Stored items
%%
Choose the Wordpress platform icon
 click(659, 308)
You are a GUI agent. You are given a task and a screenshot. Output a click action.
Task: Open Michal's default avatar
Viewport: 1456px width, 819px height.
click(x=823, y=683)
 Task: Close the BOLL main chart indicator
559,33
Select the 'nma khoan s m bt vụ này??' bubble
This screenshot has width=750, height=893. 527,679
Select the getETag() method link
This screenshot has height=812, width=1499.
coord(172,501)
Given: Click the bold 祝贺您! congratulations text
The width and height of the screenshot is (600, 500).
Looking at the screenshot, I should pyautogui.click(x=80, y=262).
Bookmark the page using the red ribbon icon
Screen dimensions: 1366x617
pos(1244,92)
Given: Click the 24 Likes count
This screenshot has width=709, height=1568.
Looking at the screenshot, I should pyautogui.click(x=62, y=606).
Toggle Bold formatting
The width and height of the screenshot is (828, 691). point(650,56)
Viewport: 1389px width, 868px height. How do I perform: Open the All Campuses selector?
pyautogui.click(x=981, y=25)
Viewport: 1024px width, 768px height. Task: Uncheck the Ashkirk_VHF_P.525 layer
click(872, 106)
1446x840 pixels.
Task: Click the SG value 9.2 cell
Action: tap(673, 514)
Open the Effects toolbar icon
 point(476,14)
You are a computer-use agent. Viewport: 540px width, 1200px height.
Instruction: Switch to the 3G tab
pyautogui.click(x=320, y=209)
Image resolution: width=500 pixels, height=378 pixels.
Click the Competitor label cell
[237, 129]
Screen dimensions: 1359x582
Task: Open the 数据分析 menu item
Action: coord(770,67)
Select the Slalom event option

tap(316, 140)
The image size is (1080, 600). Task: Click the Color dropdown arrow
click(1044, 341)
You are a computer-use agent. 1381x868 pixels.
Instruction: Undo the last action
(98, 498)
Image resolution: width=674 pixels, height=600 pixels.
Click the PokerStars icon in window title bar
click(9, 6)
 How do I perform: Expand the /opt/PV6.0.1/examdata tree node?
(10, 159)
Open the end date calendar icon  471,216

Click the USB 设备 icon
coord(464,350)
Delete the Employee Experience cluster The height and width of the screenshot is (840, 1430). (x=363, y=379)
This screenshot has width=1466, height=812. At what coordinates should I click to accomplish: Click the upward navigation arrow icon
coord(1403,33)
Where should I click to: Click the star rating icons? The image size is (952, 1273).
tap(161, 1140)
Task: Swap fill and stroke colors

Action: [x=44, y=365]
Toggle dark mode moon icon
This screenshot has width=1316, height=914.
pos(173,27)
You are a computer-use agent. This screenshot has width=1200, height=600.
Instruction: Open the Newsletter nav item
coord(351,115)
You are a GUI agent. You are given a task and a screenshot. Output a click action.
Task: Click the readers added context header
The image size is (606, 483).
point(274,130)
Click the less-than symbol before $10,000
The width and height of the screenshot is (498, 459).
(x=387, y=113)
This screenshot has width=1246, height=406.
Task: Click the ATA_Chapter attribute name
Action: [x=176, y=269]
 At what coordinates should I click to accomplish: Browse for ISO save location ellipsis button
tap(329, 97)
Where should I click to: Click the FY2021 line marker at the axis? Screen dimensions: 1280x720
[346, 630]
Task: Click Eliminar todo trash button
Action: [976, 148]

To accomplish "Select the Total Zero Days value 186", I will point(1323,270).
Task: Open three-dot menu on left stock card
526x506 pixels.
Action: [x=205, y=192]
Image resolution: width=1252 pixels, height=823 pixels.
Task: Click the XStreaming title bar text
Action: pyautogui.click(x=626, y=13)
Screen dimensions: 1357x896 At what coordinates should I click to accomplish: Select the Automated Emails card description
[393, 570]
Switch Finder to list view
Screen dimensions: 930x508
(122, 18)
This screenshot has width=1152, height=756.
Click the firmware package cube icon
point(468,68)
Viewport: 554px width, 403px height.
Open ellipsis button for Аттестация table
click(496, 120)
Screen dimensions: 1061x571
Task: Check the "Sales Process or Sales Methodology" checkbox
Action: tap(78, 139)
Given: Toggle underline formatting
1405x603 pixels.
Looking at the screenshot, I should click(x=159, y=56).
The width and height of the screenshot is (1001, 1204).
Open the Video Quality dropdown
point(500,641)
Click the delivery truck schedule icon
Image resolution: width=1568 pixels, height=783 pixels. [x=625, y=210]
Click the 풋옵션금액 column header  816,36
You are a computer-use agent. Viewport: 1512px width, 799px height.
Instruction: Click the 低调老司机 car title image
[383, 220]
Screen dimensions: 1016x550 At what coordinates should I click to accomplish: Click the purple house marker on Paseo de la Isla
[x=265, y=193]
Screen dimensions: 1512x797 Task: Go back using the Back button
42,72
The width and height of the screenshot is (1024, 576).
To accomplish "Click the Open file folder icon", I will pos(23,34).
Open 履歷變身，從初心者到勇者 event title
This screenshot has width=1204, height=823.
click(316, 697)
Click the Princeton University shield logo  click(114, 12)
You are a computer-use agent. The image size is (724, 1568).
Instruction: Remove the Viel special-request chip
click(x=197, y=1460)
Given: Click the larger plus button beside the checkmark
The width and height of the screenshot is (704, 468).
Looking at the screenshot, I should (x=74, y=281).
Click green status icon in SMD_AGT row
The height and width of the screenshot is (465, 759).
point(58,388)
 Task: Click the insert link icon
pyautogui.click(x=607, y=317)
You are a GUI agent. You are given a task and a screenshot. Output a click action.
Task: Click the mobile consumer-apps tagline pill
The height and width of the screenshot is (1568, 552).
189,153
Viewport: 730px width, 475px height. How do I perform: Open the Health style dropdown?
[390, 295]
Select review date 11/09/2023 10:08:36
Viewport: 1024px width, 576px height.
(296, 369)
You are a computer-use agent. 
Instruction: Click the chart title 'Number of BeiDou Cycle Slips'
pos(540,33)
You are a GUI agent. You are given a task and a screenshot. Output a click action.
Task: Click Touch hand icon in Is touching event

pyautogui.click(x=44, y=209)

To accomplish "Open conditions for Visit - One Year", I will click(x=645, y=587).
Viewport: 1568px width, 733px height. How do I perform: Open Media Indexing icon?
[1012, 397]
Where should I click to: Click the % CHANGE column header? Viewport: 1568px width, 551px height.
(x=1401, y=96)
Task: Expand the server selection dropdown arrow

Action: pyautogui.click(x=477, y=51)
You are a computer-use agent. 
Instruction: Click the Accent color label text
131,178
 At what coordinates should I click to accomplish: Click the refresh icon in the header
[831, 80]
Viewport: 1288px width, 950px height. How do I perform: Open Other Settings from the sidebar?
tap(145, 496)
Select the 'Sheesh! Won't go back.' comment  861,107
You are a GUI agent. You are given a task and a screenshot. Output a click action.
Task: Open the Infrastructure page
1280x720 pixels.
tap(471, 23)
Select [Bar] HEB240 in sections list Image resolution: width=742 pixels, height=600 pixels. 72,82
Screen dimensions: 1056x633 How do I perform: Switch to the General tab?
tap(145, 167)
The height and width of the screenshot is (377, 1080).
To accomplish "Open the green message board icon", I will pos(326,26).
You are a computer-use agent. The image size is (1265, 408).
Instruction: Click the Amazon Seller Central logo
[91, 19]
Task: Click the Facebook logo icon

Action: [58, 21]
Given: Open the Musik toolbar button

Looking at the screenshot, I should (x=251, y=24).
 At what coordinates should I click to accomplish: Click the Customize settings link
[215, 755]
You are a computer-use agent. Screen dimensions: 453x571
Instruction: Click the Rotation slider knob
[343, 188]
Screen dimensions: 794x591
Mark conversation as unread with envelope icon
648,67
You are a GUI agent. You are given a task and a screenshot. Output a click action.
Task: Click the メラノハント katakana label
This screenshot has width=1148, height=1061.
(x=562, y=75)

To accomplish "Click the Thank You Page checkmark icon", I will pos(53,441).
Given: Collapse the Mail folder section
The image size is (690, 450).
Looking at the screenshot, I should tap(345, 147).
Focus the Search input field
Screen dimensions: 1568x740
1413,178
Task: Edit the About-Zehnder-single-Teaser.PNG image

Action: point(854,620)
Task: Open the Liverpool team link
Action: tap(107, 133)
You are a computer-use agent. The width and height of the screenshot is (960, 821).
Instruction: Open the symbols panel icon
%%
The problem
Every line from the one that contains "Given: Collapse the Mail folder section" down to and including the last line of the records above must be set down exactly, with nothing else.

Result of the task
Given: Collapse the Mail folder section
The image size is (690, 450).
Looking at the screenshot, I should tap(345, 147).
Focus the Search input field
Screen dimensions: 1568x740
1413,178
Task: Edit the About-Zehnder-single-Teaser.PNG image

Action: point(854,620)
Task: Open the Liverpool team link
Action: tap(107, 133)
You are a computer-use agent. The width and height of the screenshot is (960, 821).
Instruction: Open the symbols panel icon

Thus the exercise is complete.